While the legal merits and demerits of the decision by Chief Justice Roberts will be fodder for legal scholars for the foreseeable future, the verdict has left the incumbent with the unenviable task of defending another ‘tax’ knowing full well that like oil and water, taxes and politics don’t mix well – worse so in a recession.
This truth was not lost on the Chief Justice who remarked that it was not the job of the courts to save people from their political decisions. Essentially saying that people get the government – and by extension the kind and amount of taxation – they vote for.
Ironically, it is a Republican Conservative member of the Supreme Court who has simultaneously handed the President a legislative victory and fated his hopes of a successful re-election.
An Anathema to Americans.
Taxes like the ‘right to bare arms’ sets alight the American psyche.
Taxation for many millions of American is an anathema and is the hallmark of an intrusive government whittling away their money in the cause of matters of little concern to those most able and willing to earn taxable income.
That Chief Justice Roberts sought refuge in the definition of ‘tax’ to uphold Obama’s health care plan means that not only has he raised the ire of those who care little about affordable health care for all; but has now enraged that non-so silent majority who have scant regard for excessive taxation.
To be fair few could disagree with the merits of the health care argument which centres around the idea that health care shouldn’t be treated as ‘welfare’ but like automobile insurance it should be something that one contributes to in your own interest and in the interest of other users of health care facilities and services.
Is Car Insurance a Tax?
No-one regards car insurance as a ‘tax’ but rather money that is paid in advance to ‘hedge’ against a certain outcomes, the odds of which are determined by reference to certain variables such as age, driving experience, and previous motorway mishaps.
Of course this may be a distinction without a difference because although you may own a car you cannot legally drive it, other than on a private road, without securing private car insurance. You can however ‘opt out’ of the tax by resorting to public transport.

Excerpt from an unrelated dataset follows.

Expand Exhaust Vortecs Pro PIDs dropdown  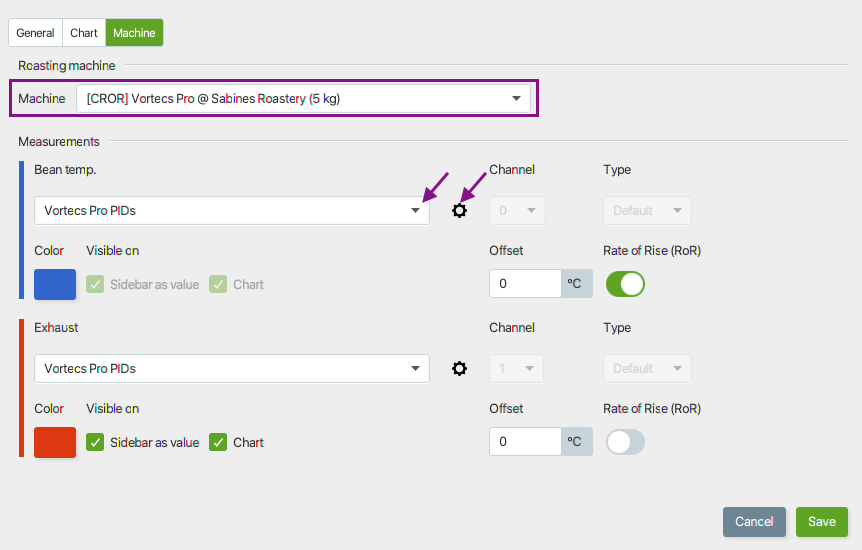click(232, 368)
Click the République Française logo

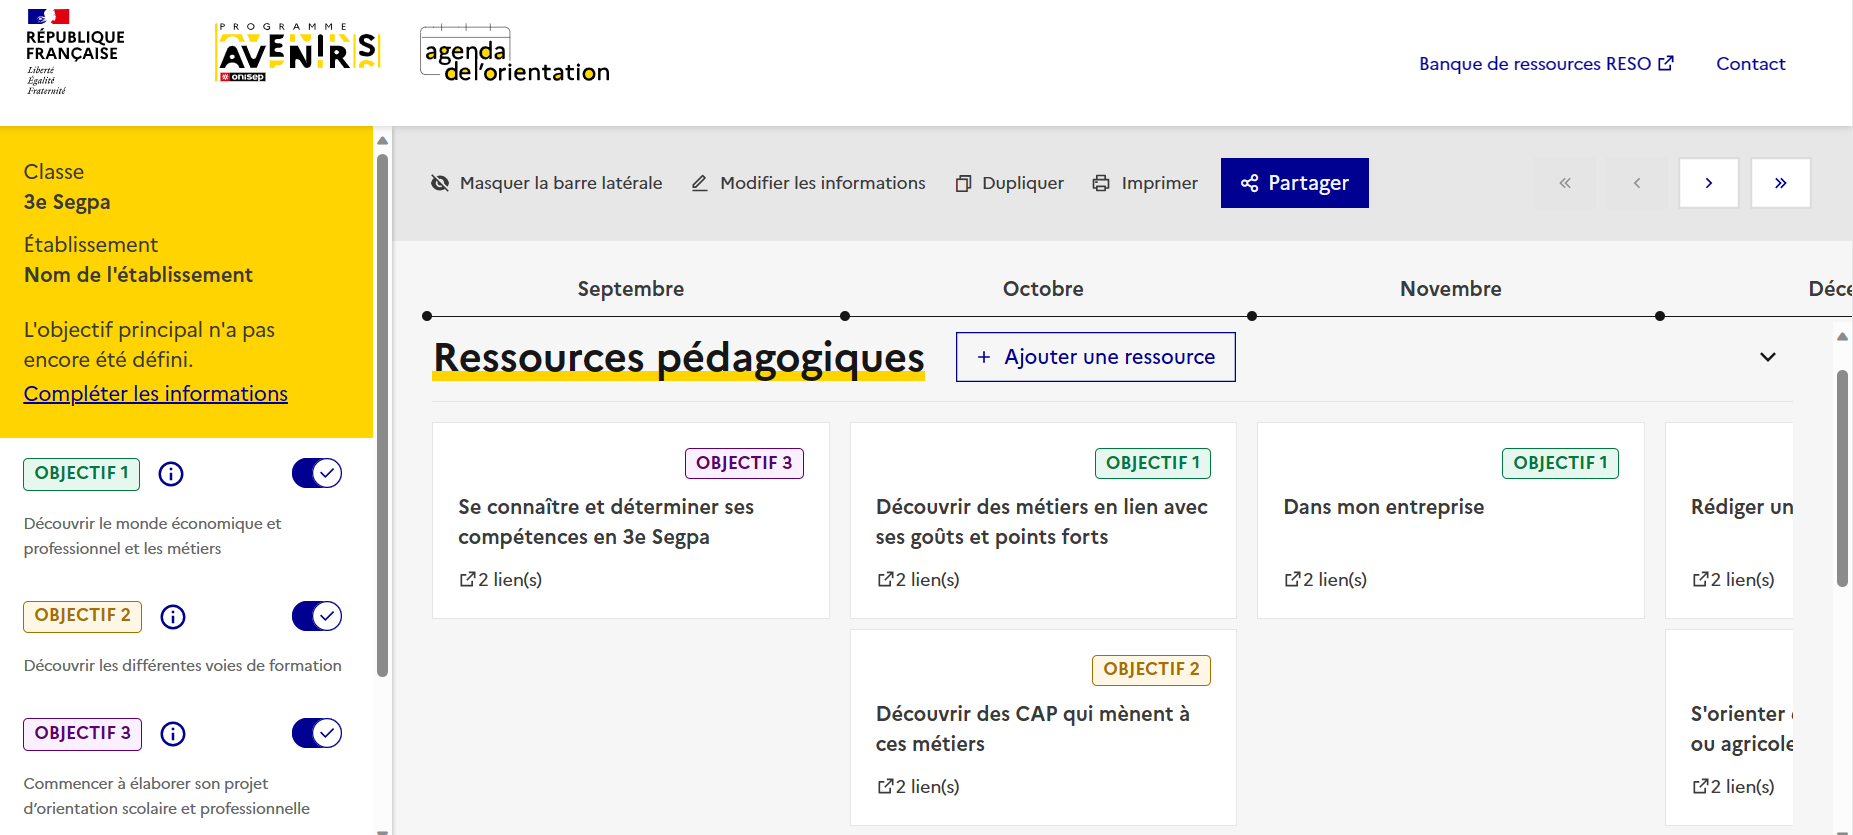click(x=73, y=52)
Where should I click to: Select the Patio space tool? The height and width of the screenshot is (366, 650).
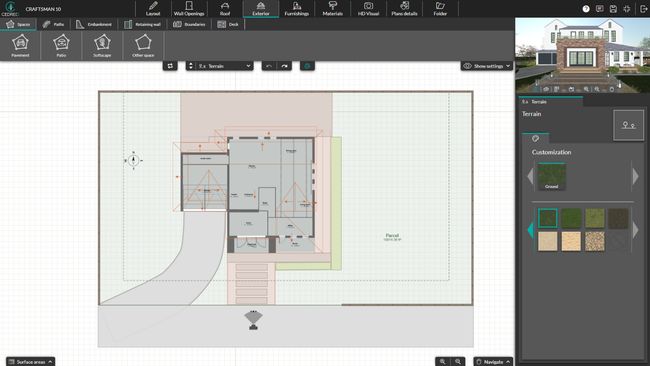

By calling the penalty for failing to contribute to your own health care a ‘tax’, though necessary to uphold ObamaCARE, the Supreme Court has complicated matters for the President and opened the door for utterances on the plan by his Secretary of State to be introduced in the heavy campaign rhetoric from the ‘anti-establishment’ who have been quick to hail the decision as confirmation of another White house tax on the American public.
Land of the Free?
With Independence Day in two days time national speechifying about the ‘land of the free’ will most certainly turn into national oratory on the ‘recessed land of the ‘over-taxed’.